A national LGBTQI+ storytelling project curated by Maeve Marsden
featuring a book, event series and an award-winning podcast

A national LGBTQI+ storytelling project curated by Maeve Marsden
featuring a book, event series and award-winning podcast

324 C S Pacat – The Tram Conductor

CS has always been told they got their knack for storytelling from their family, oral histories passed down, told over and over. But are there more to those stories than meets the eye?

CS Pacat is the author of the New York Times and USA Today bestseller, Dark Rise; the Captive Prince trilogy; and the GLAAD-nominated graphic novel series Fence. Born in Australia, CS Pacat has since lived in a number of cities, and currently resides and writes in Melbourne.

Transcript

Maeve: Hi, I’m Maeve Marsden and you’re listening to Queerstories. This week, CS Pacat is the author of the New York Times and USA Today bestseller, Dark Rise; the Captive Prince trilogy; and the GLAAD-nominated graphic novel series Fence. Born in Australia, CS Pacat has since lived in a number of cities, and currently resides and writes in Melbourne.

CS: I was talking to someone in my family about this event and they said, “Oh, you should tell the story about the tram conductor”. They said, “You know, you get your storytelling from the family” and I said, “Yeah, probably.” 

My family tells stories, but they don’t write things down, it’s an oral tradition. The best storyteller in my family was my grandfather, who comes from that lost world of the old Italian village where you can’t read or write but you sit around at night telling stories. 

I think subliminally, I learned that the person who is the best storyteller in any room is the one with the most power. We’d put in requests, “Nonno, racconta la storia delle crochette!” “Nonno,tell the one about the croquettes” “Tell the one about climbing the fig tree” We wanted to hear the same stories over and over again. Sometimes my mother would say, “We should tape these. It would be a shame to have these stories disappear after he’s gone.”

= = =

→ The tasks
1) Please rewrite the paragraph in the Queerstories page beginning "My family tells stories" as a short bulleted list that keeps its main facts.
2) Answer these questions from the Queerstories page, one per line:
(a) Who curates the storytelling project?
(b) Which of CS Pacat's works was nominated by GLAAD?
(c) Who was the best storyteller in CS's family?

= = =

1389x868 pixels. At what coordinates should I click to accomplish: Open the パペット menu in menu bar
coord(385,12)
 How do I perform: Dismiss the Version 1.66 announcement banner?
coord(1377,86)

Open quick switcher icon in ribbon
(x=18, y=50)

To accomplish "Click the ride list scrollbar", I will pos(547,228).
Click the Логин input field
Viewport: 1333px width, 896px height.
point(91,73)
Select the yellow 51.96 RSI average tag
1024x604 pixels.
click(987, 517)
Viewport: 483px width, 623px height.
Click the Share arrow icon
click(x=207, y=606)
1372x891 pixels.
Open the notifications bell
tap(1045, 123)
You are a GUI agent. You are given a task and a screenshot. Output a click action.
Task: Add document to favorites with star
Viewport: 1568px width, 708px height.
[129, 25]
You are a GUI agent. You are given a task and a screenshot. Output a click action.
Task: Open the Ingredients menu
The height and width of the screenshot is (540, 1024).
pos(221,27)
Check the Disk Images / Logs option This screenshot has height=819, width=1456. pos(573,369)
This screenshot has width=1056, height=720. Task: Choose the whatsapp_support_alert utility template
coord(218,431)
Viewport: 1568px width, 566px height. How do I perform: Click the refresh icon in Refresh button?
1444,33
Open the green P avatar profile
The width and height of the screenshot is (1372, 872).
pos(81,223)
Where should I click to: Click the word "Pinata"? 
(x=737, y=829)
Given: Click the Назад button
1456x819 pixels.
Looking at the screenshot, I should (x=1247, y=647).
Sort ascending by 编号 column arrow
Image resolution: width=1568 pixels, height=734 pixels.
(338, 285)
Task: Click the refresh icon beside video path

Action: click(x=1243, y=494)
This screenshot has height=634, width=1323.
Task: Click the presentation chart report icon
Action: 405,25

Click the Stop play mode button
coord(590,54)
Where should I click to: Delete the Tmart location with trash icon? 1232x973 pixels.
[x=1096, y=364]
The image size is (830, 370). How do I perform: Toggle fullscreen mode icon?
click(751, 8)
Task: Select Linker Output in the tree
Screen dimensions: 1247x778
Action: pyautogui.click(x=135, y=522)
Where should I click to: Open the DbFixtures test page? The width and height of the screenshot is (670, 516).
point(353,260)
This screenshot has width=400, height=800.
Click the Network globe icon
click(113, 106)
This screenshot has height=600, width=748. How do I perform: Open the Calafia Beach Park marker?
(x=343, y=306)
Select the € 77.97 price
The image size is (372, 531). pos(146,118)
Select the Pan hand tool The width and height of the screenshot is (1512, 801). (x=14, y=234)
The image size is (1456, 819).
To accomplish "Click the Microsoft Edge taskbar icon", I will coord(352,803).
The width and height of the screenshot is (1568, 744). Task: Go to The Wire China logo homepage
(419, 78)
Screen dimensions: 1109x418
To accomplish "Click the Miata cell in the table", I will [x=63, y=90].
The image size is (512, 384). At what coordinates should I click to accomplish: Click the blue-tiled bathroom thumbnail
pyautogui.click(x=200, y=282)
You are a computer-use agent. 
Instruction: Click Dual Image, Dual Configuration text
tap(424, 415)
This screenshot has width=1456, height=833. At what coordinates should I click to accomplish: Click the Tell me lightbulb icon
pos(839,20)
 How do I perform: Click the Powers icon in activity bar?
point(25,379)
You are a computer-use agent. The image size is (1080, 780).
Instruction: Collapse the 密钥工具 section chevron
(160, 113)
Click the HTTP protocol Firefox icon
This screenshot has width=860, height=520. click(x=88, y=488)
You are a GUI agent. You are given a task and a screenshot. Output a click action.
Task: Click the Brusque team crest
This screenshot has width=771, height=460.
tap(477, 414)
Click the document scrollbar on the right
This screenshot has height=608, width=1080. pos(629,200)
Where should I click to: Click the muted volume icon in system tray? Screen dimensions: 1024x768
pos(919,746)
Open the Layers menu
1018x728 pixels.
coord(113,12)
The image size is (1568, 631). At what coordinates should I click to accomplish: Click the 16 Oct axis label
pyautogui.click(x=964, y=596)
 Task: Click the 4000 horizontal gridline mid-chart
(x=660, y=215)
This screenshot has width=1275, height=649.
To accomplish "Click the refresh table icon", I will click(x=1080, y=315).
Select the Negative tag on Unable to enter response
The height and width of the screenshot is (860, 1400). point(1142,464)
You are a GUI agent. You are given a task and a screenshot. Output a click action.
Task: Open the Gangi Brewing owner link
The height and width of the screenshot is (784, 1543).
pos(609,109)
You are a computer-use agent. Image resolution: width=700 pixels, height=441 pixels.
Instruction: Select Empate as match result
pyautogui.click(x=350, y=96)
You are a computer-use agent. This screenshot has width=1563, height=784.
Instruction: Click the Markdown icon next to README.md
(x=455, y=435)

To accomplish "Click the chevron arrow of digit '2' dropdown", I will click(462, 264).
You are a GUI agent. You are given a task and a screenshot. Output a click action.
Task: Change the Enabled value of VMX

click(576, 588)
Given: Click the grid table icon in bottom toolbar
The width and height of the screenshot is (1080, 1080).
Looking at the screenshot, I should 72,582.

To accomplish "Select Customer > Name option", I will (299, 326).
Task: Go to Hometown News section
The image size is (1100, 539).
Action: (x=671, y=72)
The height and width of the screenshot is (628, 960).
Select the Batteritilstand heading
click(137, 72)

= = =

→ Answers to the tasks
1)
- The family tells stories but doesn't write them down; it's an oral tradition.
- The grandfather was the family's best storyteller.
- He came from the lost world of the old Italian village.
- There, people couldn't read or write but sat around at night telling stories.

2)
(a) Maeve Marsden
(b) The graphic novel series Fence
(c) CS's grandfather